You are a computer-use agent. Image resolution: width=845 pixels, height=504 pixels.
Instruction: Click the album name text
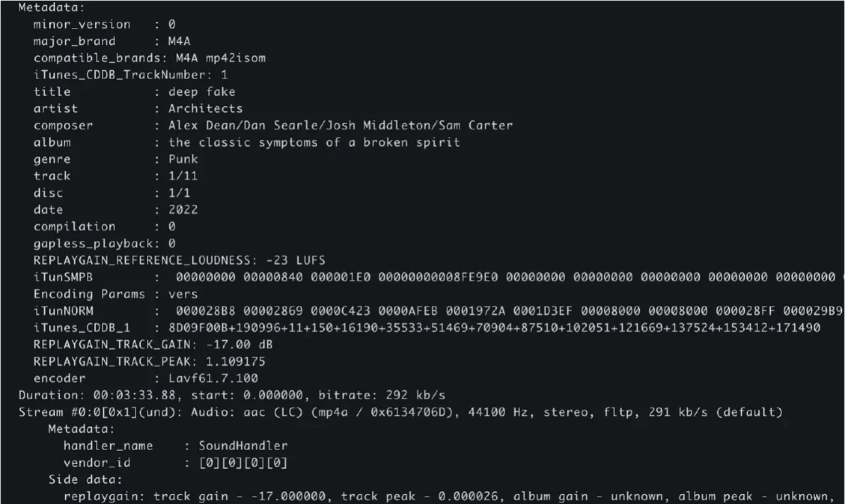tap(314, 142)
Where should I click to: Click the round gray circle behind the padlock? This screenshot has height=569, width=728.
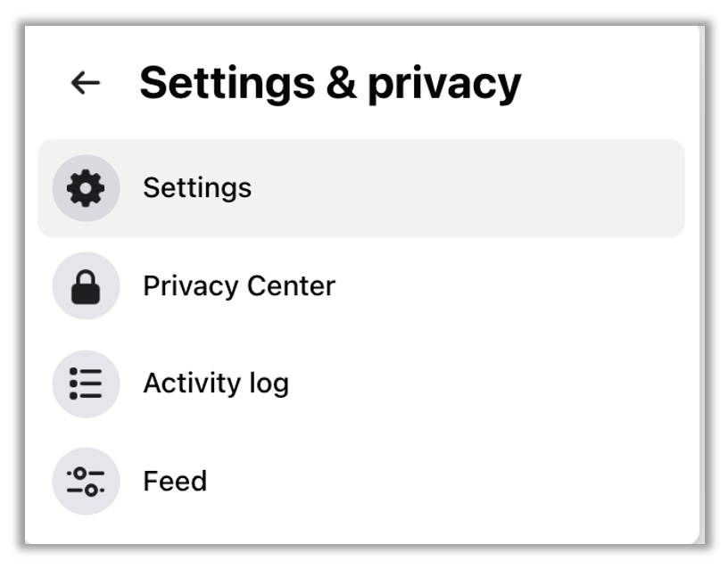[x=86, y=286]
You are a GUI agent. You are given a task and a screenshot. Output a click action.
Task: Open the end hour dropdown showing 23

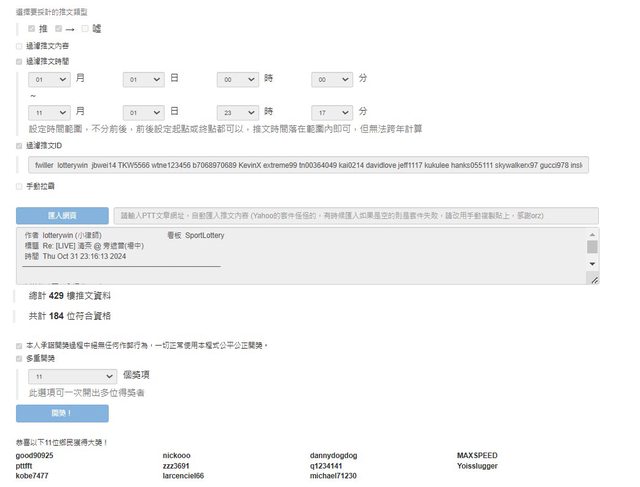238,112
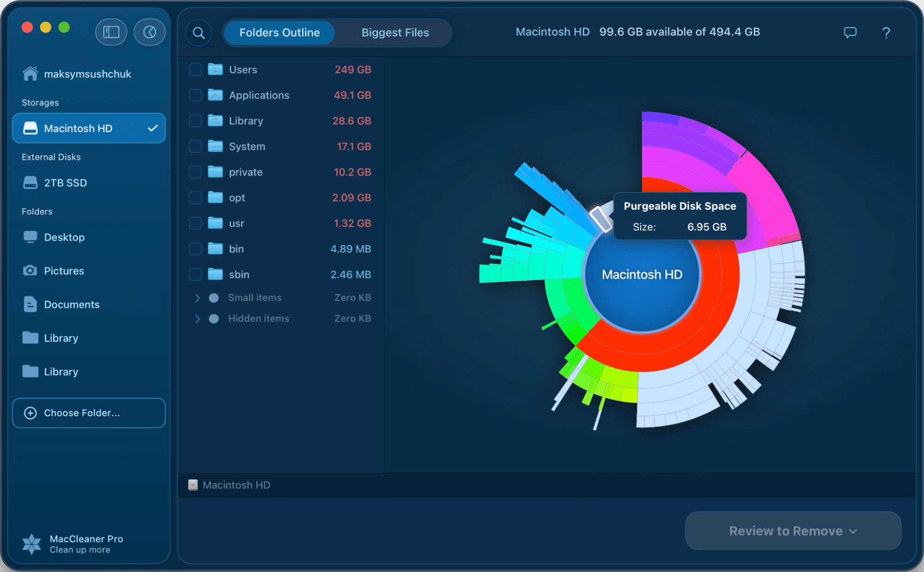Toggle the sidebar panel icon
Screen dimensions: 924x572
[x=111, y=32]
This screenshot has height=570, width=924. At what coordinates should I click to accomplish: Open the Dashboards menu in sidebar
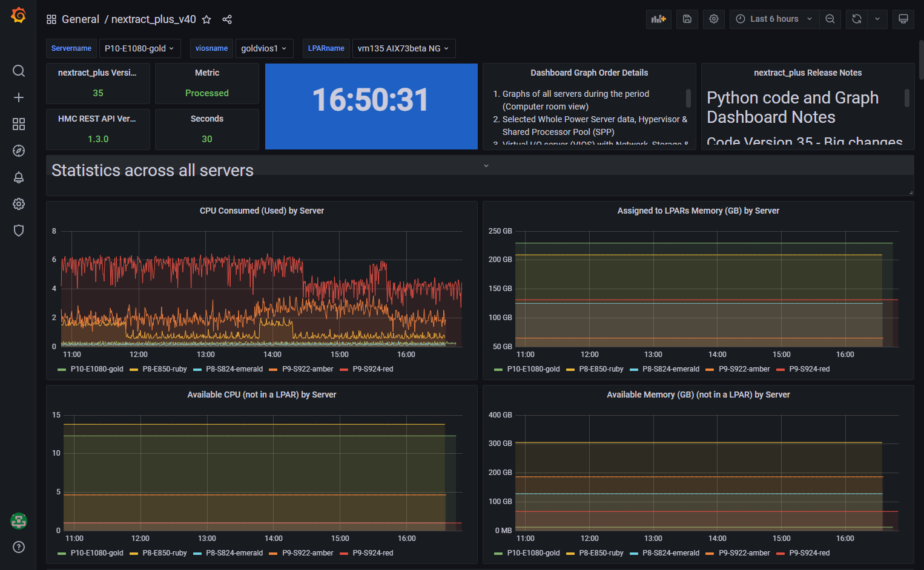coord(19,124)
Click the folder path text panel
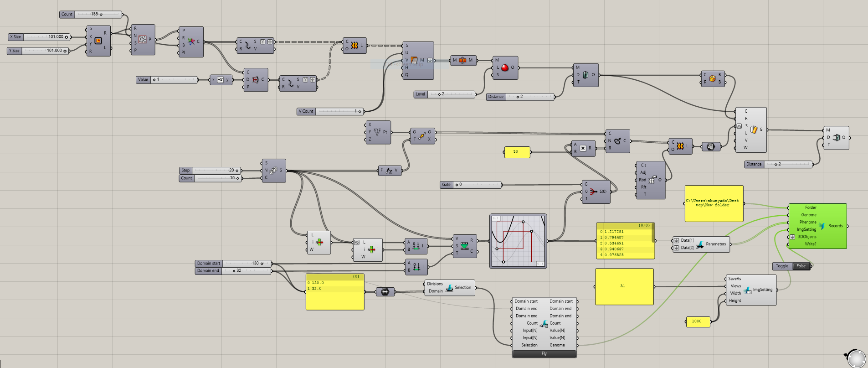 pyautogui.click(x=714, y=203)
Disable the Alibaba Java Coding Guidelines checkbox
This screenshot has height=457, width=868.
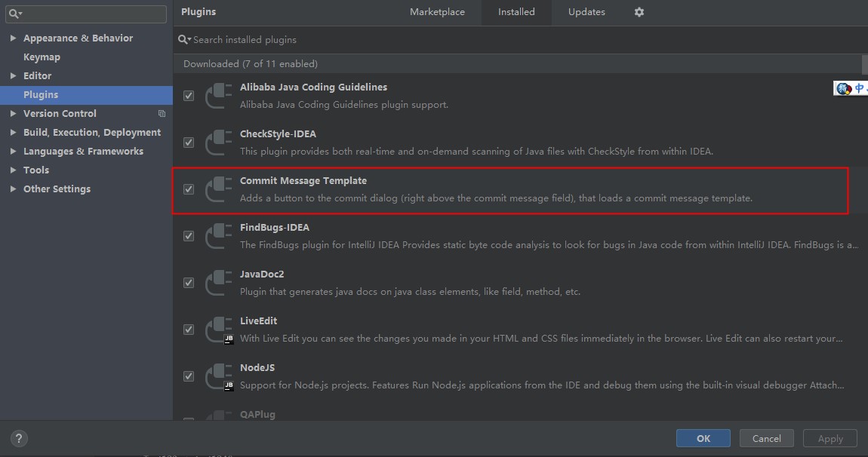point(189,96)
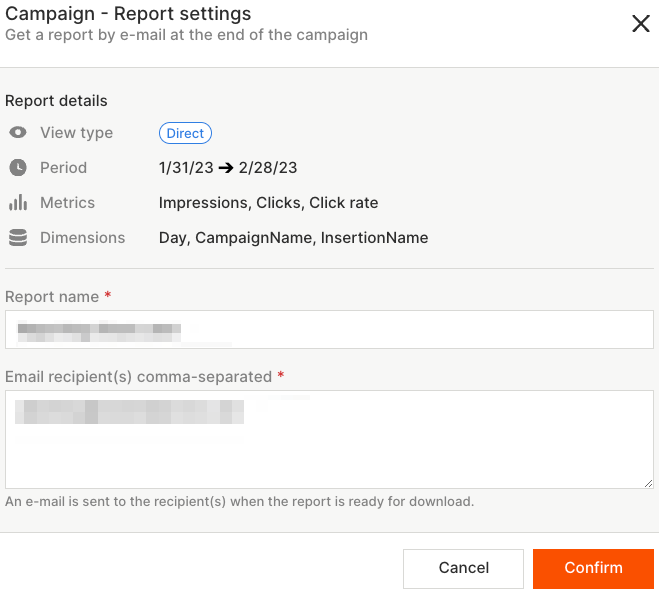Image resolution: width=659 pixels, height=594 pixels.
Task: Close the Report settings dialog
Action: pos(640,24)
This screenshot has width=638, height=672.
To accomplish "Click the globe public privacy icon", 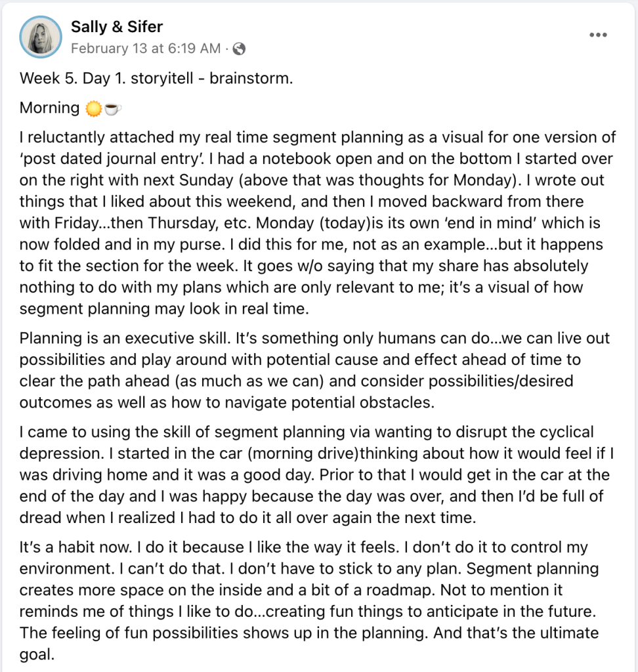I will click(240, 49).
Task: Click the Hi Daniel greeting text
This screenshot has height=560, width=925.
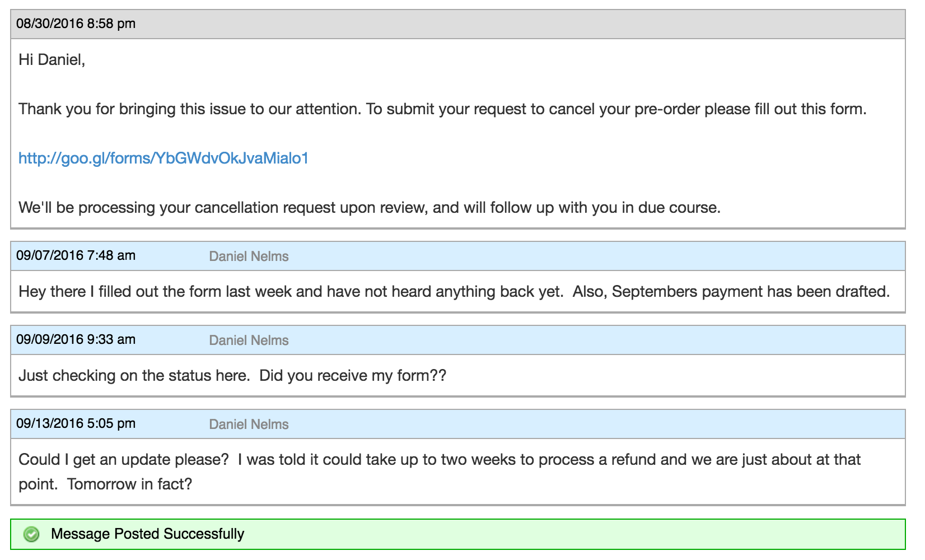Action: (x=52, y=60)
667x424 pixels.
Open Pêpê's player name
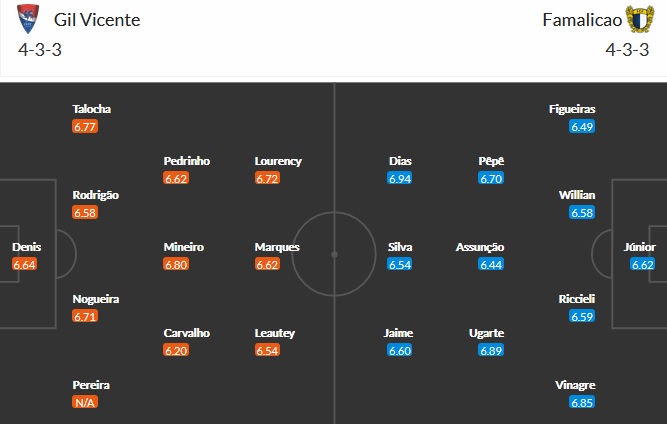[490, 161]
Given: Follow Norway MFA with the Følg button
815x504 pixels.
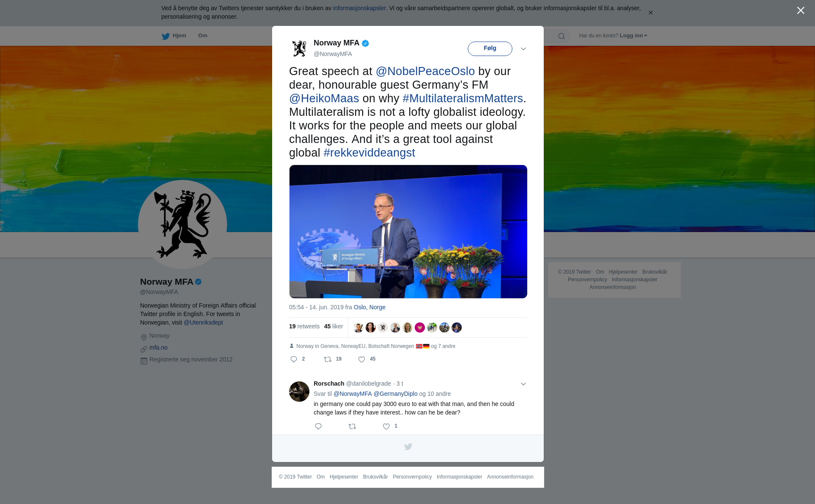Looking at the screenshot, I should tap(490, 48).
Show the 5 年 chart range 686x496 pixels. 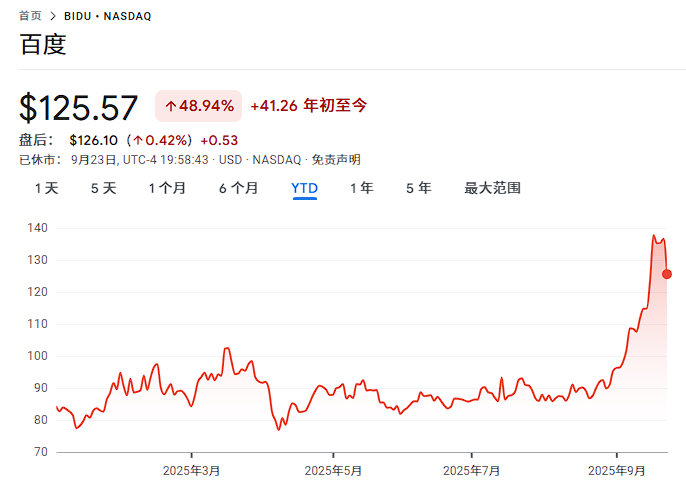click(x=419, y=188)
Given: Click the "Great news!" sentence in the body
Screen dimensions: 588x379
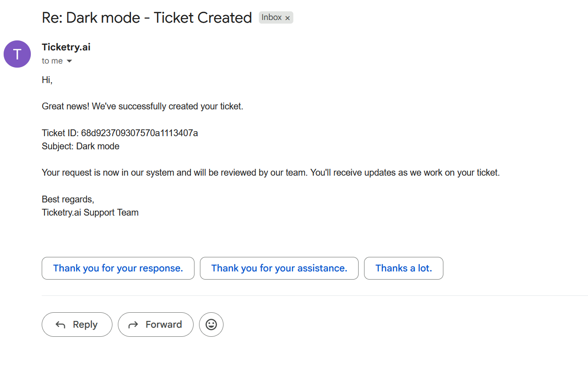Looking at the screenshot, I should click(x=142, y=107).
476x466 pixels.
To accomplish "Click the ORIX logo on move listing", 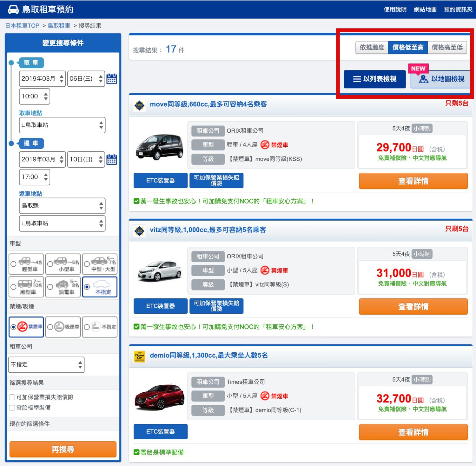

⁂

§ **Task to carry out**:
From the data above, copy each line with the string "agent" in it.

§ **Written solution**:
You are a computer-use agent. Image resolution: width=845 pixels, height=504 pixels.
You are a GUI agent. You are given a task and a screenshot. Output a click action.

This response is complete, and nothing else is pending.